━━ Given information ━━

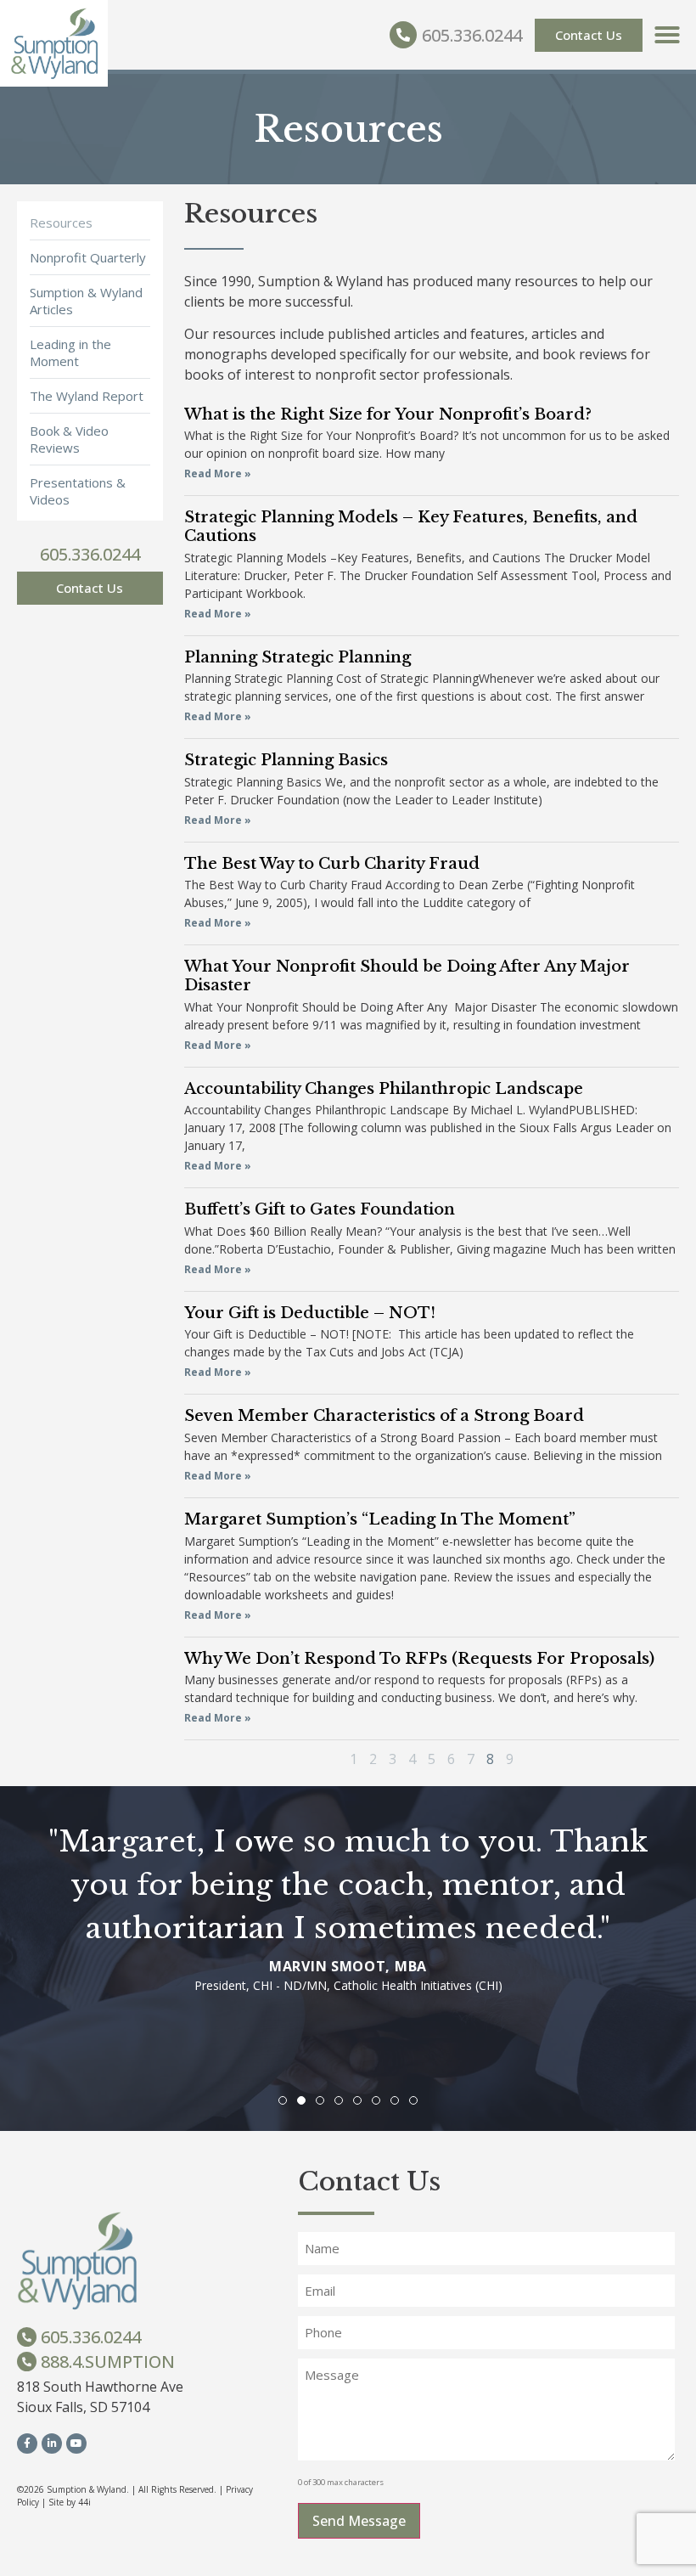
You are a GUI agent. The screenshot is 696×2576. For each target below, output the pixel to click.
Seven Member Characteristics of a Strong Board (384, 1415)
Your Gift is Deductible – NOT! (309, 1313)
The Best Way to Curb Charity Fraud (332, 863)
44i (84, 2502)
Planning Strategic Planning (297, 657)
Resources (61, 222)
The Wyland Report (86, 395)
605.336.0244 (472, 35)
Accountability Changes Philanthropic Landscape (383, 1088)
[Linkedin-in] (52, 2443)
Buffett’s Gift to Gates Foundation (319, 1209)
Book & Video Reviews (69, 439)
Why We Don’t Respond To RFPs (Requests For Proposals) (419, 1658)
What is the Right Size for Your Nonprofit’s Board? (388, 414)
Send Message (359, 2520)
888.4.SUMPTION (108, 2361)
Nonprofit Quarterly (88, 257)
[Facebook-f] (27, 2443)
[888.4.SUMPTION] (26, 2361)
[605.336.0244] (403, 34)
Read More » (217, 473)
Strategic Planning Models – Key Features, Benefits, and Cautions (410, 526)
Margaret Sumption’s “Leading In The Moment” (379, 1519)
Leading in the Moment (70, 352)
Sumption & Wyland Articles (86, 301)
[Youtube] (76, 2443)
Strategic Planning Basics (286, 760)
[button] (667, 34)
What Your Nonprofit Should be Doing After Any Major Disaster (407, 976)
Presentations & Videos (78, 491)
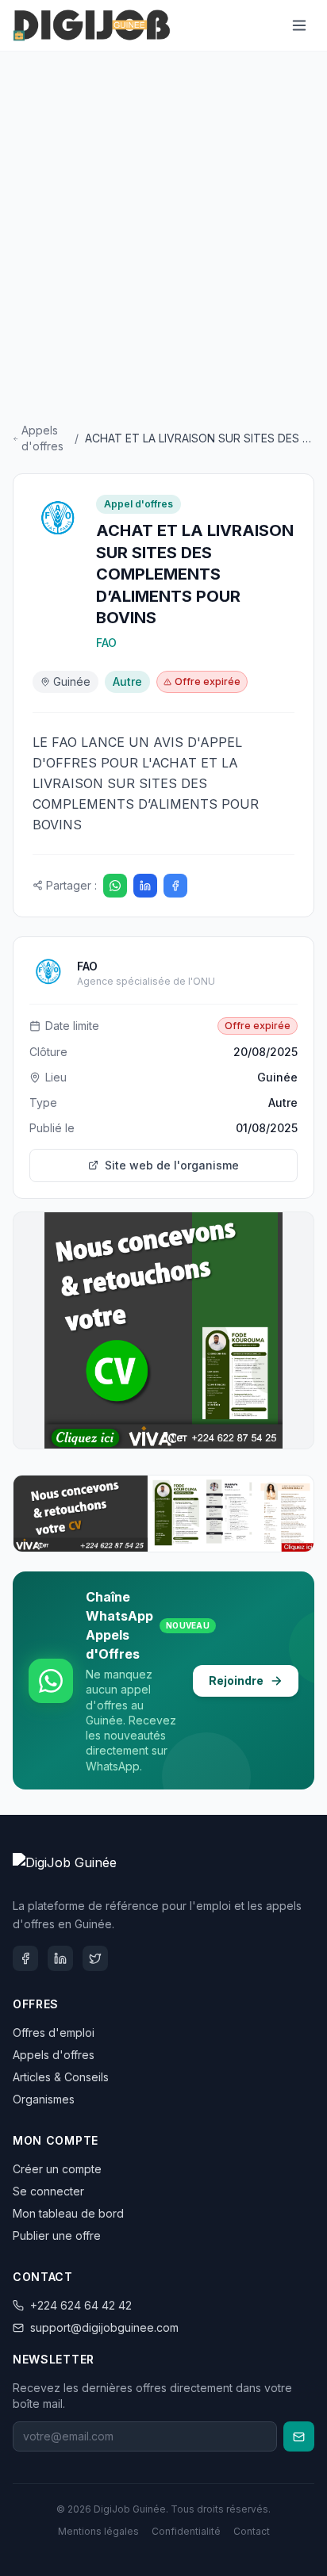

━━━

- _Exercise directions_: Your copy should hold every record word for word and none of the pictures.

- _Response area_:
You are a GUI agent. The screenshot is 696×2576. For each target below, output the pixel to click.
Seven Member Characteristics of a Strong Board (384, 1415)
Your Gift is Deductible – NOT! (309, 1313)
The Best Way to Curb Charity Fraud (332, 863)
44i (84, 2502)
Planning Strategic Planning (297, 657)
Resources (61, 222)
The Wyland Report (86, 395)
605.336.0244 (472, 35)
Accountability Changes Philanthropic Landscape (383, 1088)
[Linkedin-in] (52, 2443)
Buffett’s Gift to Gates Foundation (319, 1209)
Book & Video Reviews (69, 439)
Why We Don’t Respond To RFPs (Requests For Proposals) (419, 1658)
What is the Right Size for Your Nonprofit’s Board? (388, 414)
Send Message (359, 2520)
888.4.SUMPTION (108, 2361)
Nonprofit Quarterly (88, 257)
[Facebook-f] (27, 2443)
[888.4.SUMPTION] (26, 2361)
[605.336.0244] (403, 34)
Read More » (217, 473)
Strategic Planning Models – Key Features, Benefits, and Cautions (410, 526)
Margaret Sumption’s “Leading In The Moment” (379, 1519)
Leading in the Moment (70, 352)
Sumption & Wyland Articles (86, 301)
[Youtube] (76, 2443)
Strategic Planning Basics (286, 760)
[button] (667, 34)
What Your Nonprofit Should be Doing After Any Major Disaster (407, 976)
Presentations & Videos (78, 491)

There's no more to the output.